WORK TO BE COMPLETED ->
Return every line of the data below, exactly.

Dataset entries
*** Begin section ***

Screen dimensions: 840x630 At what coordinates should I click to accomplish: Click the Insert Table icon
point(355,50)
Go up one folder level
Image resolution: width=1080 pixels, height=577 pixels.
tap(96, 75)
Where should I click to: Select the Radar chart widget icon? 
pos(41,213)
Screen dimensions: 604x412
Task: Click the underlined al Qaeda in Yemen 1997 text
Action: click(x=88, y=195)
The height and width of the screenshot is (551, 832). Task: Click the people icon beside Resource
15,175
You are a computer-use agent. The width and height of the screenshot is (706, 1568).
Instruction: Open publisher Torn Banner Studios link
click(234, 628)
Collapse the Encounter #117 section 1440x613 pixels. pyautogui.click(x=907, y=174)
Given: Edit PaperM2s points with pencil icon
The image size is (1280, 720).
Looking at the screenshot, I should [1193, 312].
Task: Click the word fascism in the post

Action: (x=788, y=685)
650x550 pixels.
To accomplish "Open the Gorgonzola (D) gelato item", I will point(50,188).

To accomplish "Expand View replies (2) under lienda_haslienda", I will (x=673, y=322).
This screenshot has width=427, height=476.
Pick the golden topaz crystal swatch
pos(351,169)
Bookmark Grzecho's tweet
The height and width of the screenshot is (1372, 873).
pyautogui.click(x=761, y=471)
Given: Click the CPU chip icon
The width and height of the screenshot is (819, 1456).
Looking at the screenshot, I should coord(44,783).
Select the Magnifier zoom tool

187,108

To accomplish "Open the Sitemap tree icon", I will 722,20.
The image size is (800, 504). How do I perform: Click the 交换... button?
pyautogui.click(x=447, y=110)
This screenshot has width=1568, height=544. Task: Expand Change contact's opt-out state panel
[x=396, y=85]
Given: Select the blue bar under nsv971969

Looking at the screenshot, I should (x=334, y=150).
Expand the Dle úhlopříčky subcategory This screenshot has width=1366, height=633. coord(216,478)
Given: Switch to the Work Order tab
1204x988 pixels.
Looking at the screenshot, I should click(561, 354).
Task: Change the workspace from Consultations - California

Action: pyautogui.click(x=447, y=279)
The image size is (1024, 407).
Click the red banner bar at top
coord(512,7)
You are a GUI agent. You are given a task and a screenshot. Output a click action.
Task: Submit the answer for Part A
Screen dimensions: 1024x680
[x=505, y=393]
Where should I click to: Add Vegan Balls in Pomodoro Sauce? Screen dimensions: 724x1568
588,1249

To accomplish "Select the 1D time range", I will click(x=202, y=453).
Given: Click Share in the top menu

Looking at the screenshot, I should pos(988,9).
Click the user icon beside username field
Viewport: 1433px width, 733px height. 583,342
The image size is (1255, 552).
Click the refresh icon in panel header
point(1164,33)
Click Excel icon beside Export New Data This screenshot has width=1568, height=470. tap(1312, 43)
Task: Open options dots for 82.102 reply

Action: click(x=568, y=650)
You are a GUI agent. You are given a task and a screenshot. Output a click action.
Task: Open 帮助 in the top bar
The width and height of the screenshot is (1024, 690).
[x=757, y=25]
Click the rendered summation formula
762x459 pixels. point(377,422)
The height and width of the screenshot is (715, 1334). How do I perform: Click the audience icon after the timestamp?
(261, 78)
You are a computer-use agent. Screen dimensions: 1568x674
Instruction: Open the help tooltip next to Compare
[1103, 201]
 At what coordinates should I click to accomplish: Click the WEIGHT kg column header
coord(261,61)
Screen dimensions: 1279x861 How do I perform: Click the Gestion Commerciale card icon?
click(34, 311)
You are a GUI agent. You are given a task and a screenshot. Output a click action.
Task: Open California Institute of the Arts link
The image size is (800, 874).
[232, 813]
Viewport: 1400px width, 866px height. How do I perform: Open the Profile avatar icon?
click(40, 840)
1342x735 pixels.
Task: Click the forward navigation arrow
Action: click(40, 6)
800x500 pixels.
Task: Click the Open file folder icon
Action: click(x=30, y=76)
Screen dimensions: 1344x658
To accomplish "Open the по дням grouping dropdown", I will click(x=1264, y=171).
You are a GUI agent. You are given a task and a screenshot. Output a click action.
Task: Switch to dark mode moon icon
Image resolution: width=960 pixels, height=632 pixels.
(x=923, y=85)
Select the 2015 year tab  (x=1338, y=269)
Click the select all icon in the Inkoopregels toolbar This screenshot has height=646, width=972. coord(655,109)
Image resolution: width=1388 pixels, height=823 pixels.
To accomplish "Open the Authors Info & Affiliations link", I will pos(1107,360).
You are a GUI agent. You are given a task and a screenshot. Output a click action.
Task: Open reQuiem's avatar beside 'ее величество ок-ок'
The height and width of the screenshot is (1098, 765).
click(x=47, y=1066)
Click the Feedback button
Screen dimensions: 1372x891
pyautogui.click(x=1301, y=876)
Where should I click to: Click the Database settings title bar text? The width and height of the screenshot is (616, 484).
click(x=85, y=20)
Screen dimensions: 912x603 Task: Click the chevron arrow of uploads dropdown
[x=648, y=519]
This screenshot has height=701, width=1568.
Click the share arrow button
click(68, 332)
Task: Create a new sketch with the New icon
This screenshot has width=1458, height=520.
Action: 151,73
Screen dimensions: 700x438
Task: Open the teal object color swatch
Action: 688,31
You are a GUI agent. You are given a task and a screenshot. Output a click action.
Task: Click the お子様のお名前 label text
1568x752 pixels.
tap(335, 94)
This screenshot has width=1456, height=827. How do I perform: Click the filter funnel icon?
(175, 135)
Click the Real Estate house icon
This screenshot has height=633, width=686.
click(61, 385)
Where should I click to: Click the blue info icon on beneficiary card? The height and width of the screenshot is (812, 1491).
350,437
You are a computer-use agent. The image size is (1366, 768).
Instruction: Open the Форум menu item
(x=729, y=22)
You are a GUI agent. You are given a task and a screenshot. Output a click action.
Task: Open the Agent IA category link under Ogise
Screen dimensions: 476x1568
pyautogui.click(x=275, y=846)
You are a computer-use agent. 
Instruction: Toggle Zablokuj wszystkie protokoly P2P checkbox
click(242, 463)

*** End section ***

WRITTEN SOLUTION ->
Screen dimensions: 840x630 At what coordinates should I click to accomplish: Click the Insert Table icon
point(355,50)
Go up one folder level
Image resolution: width=1080 pixels, height=577 pixels.
tap(96, 75)
Where should I click to: Select the Radar chart widget icon? 
pos(41,213)
Screen dimensions: 604x412
Task: Click the underlined al Qaeda in Yemen 1997 text
Action: click(x=88, y=195)
The height and width of the screenshot is (551, 832). Task: Click the people icon beside Resource
15,175
You are a computer-use agent. The width and height of the screenshot is (706, 1568).
Instruction: Open publisher Torn Banner Studios link
click(234, 628)
Collapse the Encounter #117 section 1440x613 pixels. pyautogui.click(x=907, y=174)
Given: Edit PaperM2s points with pencil icon
The image size is (1280, 720).
Looking at the screenshot, I should [1193, 312].
Task: Click the word fascism in the post

Action: (x=788, y=685)
650x550 pixels.
To accomplish "Open the Gorgonzola (D) gelato item", I will point(50,188).

To accomplish "Expand View replies (2) under lienda_haslienda", I will (x=673, y=322).
This screenshot has width=427, height=476.
Pick the golden topaz crystal swatch
pos(351,169)
Bookmark Grzecho's tweet
The height and width of the screenshot is (1372, 873).
pyautogui.click(x=761, y=471)
Given: Click the CPU chip icon
The width and height of the screenshot is (819, 1456).
Looking at the screenshot, I should coord(44,783).
Select the Magnifier zoom tool

187,108

To accomplish "Open the Sitemap tree icon", I will 722,20.
The image size is (800, 504). How do I perform: Click the 交换... button?
pyautogui.click(x=447, y=110)
This screenshot has width=1568, height=544. Task: Expand Change contact's opt-out state panel
[x=396, y=85]
Given: Select the blue bar under nsv971969

Looking at the screenshot, I should (x=334, y=150).
Expand the Dle úhlopříčky subcategory This screenshot has width=1366, height=633. coord(216,478)
Given: Switch to the Work Order tab
1204x988 pixels.
Looking at the screenshot, I should click(561, 354).
Task: Change the workspace from Consultations - California

Action: pyautogui.click(x=447, y=279)
The image size is (1024, 407).
Click the red banner bar at top
coord(512,7)
You are a GUI agent. You are given a task and a screenshot. Output a click action.
Task: Submit the answer for Part A
Screen dimensions: 1024x680
[x=505, y=393]
Where should I click to: Add Vegan Balls in Pomodoro Sauce? Screen dimensions: 724x1568
588,1249

To accomplish "Select the 1D time range", I will click(x=202, y=453).
Given: Click Share in the top menu

Looking at the screenshot, I should pos(988,9).
Click the user icon beside username field
Viewport: 1433px width, 733px height. 583,342
The image size is (1255, 552).
Click the refresh icon in panel header
point(1164,33)
Click Excel icon beside Export New Data This screenshot has width=1568, height=470. tap(1312, 43)
Task: Open options dots for 82.102 reply

Action: click(x=568, y=650)
You are a GUI agent. You are given a task and a screenshot. Output a click action.
Task: Open 帮助 in the top bar
The width and height of the screenshot is (1024, 690).
[x=757, y=25]
Click the rendered summation formula
762x459 pixels. point(377,422)
The height and width of the screenshot is (715, 1334). How do I perform: Click the audience icon after the timestamp?
(261, 78)
You are a computer-use agent. Screen dimensions: 1568x674
Instruction: Open the help tooltip next to Compare
[1103, 201]
 At what coordinates should I click to accomplish: Click the WEIGHT kg column header
coord(261,61)
Screen dimensions: 1279x861 How do I perform: Click the Gestion Commerciale card icon?
click(34, 311)
You are a GUI agent. You are given a task and a screenshot. Output a click action.
Task: Open California Institute of the Arts link
The image size is (800, 874).
[232, 813]
Viewport: 1400px width, 866px height. How do I perform: Open the Profile avatar icon?
click(40, 840)
1342x735 pixels.
Task: Click the forward navigation arrow
Action: click(40, 6)
800x500 pixels.
Task: Click the Open file folder icon
Action: click(x=30, y=76)
Screen dimensions: 1344x658
To accomplish "Open the по дням grouping dropdown", I will click(x=1264, y=171).
You are a GUI agent. You are given a task and a screenshot. Output a click action.
Task: Switch to dark mode moon icon
Image resolution: width=960 pixels, height=632 pixels.
(x=923, y=85)
Select the 2015 year tab  (x=1338, y=269)
Click the select all icon in the Inkoopregels toolbar This screenshot has height=646, width=972. coord(655,109)
Image resolution: width=1388 pixels, height=823 pixels.
To accomplish "Open the Authors Info & Affiliations link", I will pos(1107,360).
You are a GUI agent. You are given a task and a screenshot. Output a click action.
Task: Open reQuiem's avatar beside 'ее величество ок-ок'
The height and width of the screenshot is (1098, 765).
click(x=47, y=1066)
Click the Feedback button
Screen dimensions: 1372x891
pyautogui.click(x=1301, y=876)
Where should I click to: Click the Database settings title bar text? The width and height of the screenshot is (616, 484).
click(x=85, y=20)
Screen dimensions: 912x603 Task: Click the chevron arrow of uploads dropdown
[x=648, y=519]
This screenshot has height=701, width=1568.
Click the share arrow button
click(68, 332)
Task: Create a new sketch with the New icon
This screenshot has width=1458, height=520.
Action: 151,73
Screen dimensions: 700x438
Task: Open the teal object color swatch
Action: 688,31
You are a GUI agent. You are given a task and a screenshot. Output a click action.
Task: Click the お子様のお名前 label text
1568x752 pixels.
tap(335, 94)
This screenshot has width=1456, height=827. How do I perform: Click the filter funnel icon?
(175, 135)
Click the Real Estate house icon
This screenshot has height=633, width=686.
click(61, 385)
Where should I click to: Click the blue info icon on beneficiary card? The height and width of the screenshot is (812, 1491).
350,437
You are a computer-use agent. The image size is (1366, 768).
Instruction: Open the Форум menu item
(x=729, y=22)
You are a GUI agent. You are given a task and a screenshot. Output a click action.
Task: Open the Agent IA category link under Ogise
Screen dimensions: 476x1568
pyautogui.click(x=275, y=846)
You are a computer-use agent. 
Instruction: Toggle Zablokuj wszystkie protokoly P2P checkbox
click(242, 463)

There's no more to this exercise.